In this session, our guest speakers Prof. Adrian Meier (Friedrich-Alexander-Universität Erlangen-Nürnberg) and Prof. Susanne Baumgartner (University of Amsterdam) will discuss key conceptual and methodological approaches to studying digital media effects on users, highlighting their limitations and proposing new perspectives and empirical methods to address them.
- social sciences | information technology
- Thursday 20 March 2025, 15:00 - 16:30 (CET)
- Online only
- Live streaming available
Practical information
- When
- Thursday 20 March 2025, 15:00 - 16:30 (CET)
- Where
- Online only
- Languages
- English
- Part of
Description
First part
Measuring Digital Media in Research on User Mental Health: What Do We Study? And What Should We Care About?

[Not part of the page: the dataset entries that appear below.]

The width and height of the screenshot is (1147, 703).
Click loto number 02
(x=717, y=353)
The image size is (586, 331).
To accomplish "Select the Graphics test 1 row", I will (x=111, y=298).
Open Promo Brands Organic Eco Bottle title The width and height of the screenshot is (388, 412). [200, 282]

Prof. Adrian Meier, Friedrich-Alexander-Universität Erlangen-Nürnberg
Abstract: Research on digital media use and its impact on mental health is mainly based on five key conceptual and operational approaches: behavioral, cognitive, clinical, social psychological, and sociological. Each of these approaches has its advantages and disadvantages, but to varying degrees they all fail to account for the specific interactions, contents, and design elements that characterize digital technology environments. Additionally, many approaches struggle with technological determinism or negativity bias. A shift toward an integrated communication-centered perspective is proposed to overcome these challenges and focus research on (i) social interaction and message effects, (ii) cross-platform experiences, and the role of (iii) features and perceived affordances. These key units of analysis are most information-rich, relatively temporally stable, and provide a robust and unbiased foundation for building causal models that link digital technologies and their usage to specific psychological mechanisms and subsequent changes in mental health.

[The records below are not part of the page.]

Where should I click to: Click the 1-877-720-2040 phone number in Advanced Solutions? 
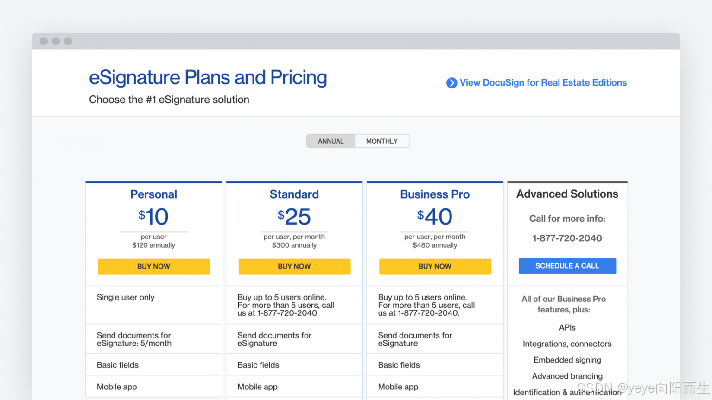(567, 238)
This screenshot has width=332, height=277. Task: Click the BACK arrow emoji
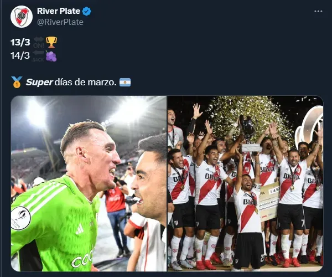(38, 56)
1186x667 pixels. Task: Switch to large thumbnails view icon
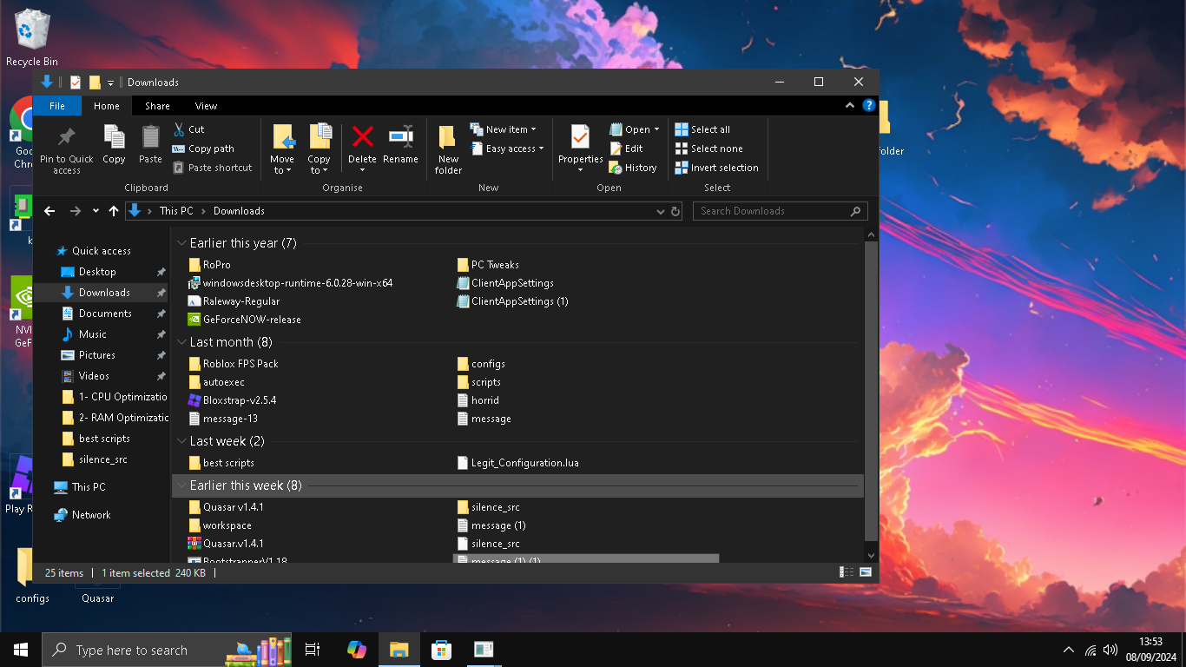click(x=866, y=572)
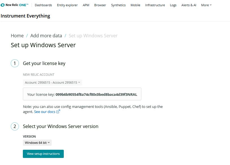Viewport: 230px width, 165px height.
Task: Click the Add more data breadcrumb
Action: 46,36
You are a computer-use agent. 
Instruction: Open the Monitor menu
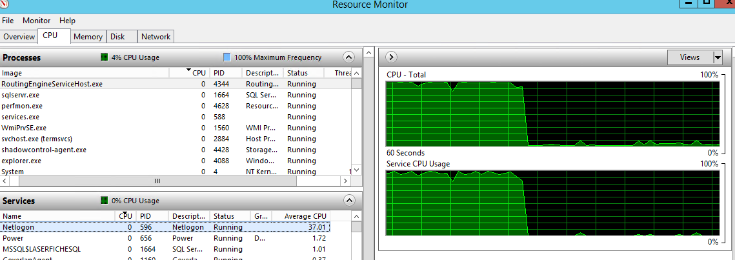tap(36, 21)
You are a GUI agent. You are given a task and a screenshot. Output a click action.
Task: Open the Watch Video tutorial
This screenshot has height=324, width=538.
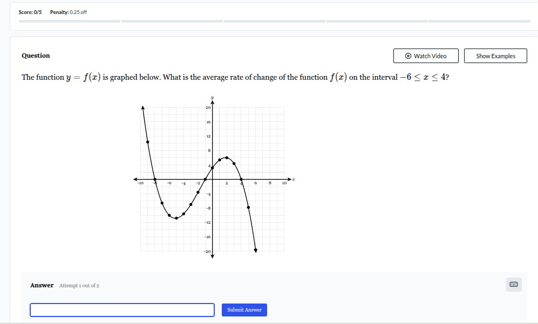(x=426, y=56)
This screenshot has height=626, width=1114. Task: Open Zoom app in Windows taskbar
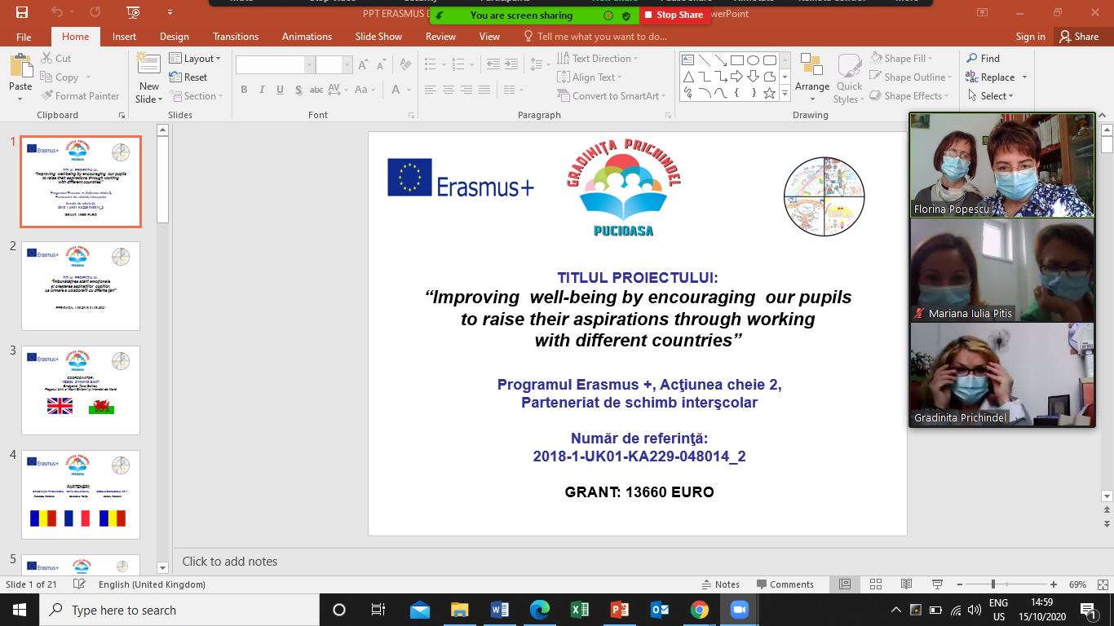click(739, 610)
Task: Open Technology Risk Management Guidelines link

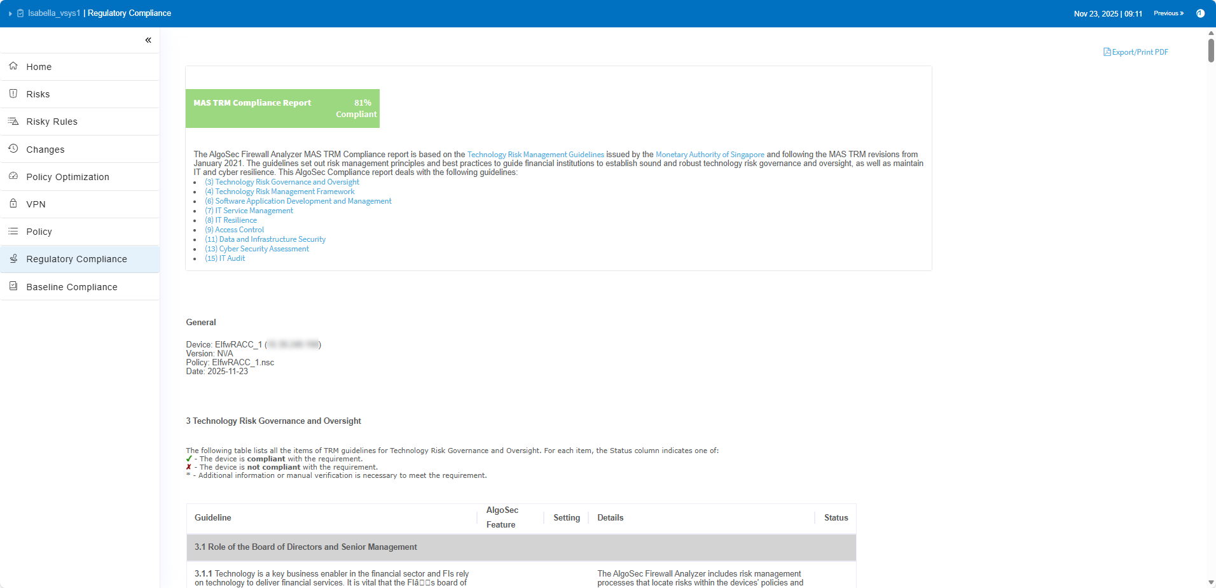Action: coord(535,155)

Prof. Adrian Meieris Assistant Professor for Communication Science at Friedrich-Alexander-Universität Erlangen-Nürnberg, Germany. His research examines the interplay between communication technologies, health, well-being, and self-regulation among diverse populations (e.g., adolescents, working adults)
Second part
Vanishing effects? On the Importance of Assessing the Effects of Virtual Worlds on Users’ Well-Being among Early Adopters and First-Time Users
Prof. Susanne Baumgartner, University of Amsterdam
Abstract: Virtual worlds are poised to significantly impact individuals’ well-being. While research on digital media offers insights, it is likely that research has often underestimated effects due to a dominant view of media impacts as accumulative. By contrast, psychological theories suggest that these effects stabilize over time through habituation and adaptation, leading to a stabilization of effects. To detect this stabilization, new empirical approaches are needed. To solve this issue, this talk highlights the need for studies focusing on first-time users of virtual worlds to capture initial effects before stabilization occurs.
Prof. Susanne Baumgartner is an Associate Professor at the Amsterdam School of Communication Research (ASCoR), at the University of Amsterdam. Her research focuses on the impact of digital media, particularly on how digital media affect attention and well-being of children and adolescents. To study the impact of digital media, she employs innovative methodological approaches, such as experience sampling, smartphone tracking data, and eye-tracking. She received several rewards and grants, among others from the International Communication Association and the Dutch Science foundation (NWO).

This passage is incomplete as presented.